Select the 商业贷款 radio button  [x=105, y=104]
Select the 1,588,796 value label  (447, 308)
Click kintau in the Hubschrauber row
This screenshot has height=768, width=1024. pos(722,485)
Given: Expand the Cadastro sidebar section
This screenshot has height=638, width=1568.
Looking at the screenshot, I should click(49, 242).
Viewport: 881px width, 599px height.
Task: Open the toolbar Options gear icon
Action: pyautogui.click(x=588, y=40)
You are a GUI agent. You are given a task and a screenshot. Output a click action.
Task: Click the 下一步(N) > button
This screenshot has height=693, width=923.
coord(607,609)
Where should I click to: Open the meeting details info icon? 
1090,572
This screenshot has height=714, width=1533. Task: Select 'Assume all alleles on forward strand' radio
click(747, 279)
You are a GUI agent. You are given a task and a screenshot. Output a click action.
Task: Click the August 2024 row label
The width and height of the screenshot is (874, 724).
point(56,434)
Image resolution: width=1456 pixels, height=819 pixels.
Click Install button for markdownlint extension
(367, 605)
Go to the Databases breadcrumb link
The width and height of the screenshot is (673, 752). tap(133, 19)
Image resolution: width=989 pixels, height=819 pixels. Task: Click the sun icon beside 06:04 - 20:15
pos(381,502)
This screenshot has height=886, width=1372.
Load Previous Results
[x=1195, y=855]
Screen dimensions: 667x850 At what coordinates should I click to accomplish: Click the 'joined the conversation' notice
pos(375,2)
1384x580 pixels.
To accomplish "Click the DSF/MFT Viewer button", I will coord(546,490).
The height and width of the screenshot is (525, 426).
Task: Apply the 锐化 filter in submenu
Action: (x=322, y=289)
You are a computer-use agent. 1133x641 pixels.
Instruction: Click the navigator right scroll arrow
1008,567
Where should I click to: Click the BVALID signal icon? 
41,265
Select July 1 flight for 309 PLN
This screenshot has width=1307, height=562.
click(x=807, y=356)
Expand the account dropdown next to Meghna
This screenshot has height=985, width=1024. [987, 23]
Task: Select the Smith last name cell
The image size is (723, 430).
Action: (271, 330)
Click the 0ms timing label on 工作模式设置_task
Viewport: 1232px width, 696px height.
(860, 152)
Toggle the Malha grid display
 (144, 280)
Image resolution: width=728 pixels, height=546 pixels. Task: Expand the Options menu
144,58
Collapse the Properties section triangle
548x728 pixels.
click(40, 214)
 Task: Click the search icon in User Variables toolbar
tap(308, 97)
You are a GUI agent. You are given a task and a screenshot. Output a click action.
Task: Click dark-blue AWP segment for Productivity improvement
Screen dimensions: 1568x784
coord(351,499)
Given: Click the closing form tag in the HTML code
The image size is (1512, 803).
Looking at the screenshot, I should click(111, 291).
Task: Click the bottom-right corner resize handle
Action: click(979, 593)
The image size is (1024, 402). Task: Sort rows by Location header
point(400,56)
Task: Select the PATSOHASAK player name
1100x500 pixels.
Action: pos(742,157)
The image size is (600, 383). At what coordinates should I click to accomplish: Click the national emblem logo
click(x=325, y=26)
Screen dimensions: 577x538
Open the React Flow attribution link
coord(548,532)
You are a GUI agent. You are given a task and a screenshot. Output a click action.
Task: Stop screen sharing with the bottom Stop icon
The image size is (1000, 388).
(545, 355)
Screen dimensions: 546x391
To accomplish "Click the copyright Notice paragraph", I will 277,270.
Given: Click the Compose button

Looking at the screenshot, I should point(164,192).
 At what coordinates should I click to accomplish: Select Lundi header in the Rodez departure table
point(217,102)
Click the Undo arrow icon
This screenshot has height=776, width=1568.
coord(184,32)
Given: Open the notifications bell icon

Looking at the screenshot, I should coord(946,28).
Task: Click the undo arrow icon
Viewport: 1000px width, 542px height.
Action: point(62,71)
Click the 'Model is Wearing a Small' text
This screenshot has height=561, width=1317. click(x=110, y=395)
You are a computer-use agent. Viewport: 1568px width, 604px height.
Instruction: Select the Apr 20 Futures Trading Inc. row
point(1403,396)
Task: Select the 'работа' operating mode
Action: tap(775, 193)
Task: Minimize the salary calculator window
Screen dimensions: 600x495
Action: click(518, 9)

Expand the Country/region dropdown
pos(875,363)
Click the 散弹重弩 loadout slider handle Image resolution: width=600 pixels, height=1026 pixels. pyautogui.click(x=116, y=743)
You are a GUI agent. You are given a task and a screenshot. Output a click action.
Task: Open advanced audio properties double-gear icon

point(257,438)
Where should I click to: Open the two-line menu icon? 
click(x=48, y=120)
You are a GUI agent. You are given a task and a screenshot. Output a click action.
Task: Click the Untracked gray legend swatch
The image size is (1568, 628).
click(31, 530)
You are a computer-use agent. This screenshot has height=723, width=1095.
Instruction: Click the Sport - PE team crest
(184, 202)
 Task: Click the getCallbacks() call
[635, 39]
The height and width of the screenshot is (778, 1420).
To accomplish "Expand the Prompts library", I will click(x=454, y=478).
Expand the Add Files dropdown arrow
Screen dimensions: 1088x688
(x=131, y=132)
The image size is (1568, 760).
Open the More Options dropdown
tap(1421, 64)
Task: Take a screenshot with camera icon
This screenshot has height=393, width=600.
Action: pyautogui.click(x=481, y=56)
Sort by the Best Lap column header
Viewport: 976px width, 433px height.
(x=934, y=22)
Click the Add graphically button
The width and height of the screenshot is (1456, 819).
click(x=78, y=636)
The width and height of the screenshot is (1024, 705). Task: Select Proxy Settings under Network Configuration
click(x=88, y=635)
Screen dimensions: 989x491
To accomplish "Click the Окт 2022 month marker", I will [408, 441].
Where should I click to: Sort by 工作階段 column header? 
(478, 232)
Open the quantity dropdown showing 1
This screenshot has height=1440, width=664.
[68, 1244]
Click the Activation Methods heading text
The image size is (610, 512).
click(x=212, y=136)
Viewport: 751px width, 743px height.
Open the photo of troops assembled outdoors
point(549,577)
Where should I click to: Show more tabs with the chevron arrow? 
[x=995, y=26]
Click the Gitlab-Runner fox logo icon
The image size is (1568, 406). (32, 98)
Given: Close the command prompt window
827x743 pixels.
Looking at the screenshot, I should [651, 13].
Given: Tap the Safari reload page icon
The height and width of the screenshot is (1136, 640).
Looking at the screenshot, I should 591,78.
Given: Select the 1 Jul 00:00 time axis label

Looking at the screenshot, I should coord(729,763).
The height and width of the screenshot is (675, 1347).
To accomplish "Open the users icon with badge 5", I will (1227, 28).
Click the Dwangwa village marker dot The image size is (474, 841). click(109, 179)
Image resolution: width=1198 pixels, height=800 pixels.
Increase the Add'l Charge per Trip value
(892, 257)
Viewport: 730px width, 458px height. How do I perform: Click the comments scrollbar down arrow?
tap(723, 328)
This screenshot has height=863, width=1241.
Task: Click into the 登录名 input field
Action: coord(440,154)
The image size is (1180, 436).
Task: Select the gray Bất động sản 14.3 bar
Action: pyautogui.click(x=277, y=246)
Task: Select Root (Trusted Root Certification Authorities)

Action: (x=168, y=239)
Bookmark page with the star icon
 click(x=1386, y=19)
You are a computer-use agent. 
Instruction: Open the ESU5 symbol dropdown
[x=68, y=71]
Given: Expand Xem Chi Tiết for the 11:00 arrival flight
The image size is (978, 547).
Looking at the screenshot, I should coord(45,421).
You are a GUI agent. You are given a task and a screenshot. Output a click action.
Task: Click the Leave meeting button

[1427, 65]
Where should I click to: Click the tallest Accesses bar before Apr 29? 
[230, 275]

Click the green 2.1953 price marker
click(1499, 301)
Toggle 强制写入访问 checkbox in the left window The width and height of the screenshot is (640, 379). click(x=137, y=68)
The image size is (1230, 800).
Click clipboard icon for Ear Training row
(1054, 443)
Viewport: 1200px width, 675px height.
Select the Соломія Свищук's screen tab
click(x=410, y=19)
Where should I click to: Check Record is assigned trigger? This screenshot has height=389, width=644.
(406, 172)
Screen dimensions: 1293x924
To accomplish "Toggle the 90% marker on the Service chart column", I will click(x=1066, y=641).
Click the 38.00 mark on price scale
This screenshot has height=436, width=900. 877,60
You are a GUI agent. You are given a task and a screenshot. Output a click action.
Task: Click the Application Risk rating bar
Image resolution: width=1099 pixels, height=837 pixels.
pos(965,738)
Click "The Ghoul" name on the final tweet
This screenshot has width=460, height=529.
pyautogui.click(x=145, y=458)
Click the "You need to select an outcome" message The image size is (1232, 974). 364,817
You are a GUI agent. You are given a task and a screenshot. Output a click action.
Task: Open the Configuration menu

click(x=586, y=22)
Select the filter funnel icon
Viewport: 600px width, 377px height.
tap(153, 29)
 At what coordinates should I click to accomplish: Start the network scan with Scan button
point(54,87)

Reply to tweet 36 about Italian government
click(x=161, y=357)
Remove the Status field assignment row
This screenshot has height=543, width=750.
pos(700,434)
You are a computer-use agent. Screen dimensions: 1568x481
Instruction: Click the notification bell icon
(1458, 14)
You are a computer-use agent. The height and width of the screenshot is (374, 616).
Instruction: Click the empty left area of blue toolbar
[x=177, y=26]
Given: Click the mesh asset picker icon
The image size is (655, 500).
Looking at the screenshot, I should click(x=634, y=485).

*-*-*

* **EXERCISE OBJECTIVE**:
Once you reach the line with "The image size is (600, 383)." in the data above, copy it and every line after it exactly, up to and including the line with "Task: Stop screen".

* **SOLUTION TO THIS PROBLEM**:
The image size is (600, 383). At what coordinates should I click to accomplish: Click the national emblem logo
click(x=325, y=26)
Screen dimensions: 577x538
Open the React Flow attribution link
coord(548,532)
You are a GUI agent. You are given a task and a screenshot. Output a click action.
Task: Stop screen sharing with the bottom Stop icon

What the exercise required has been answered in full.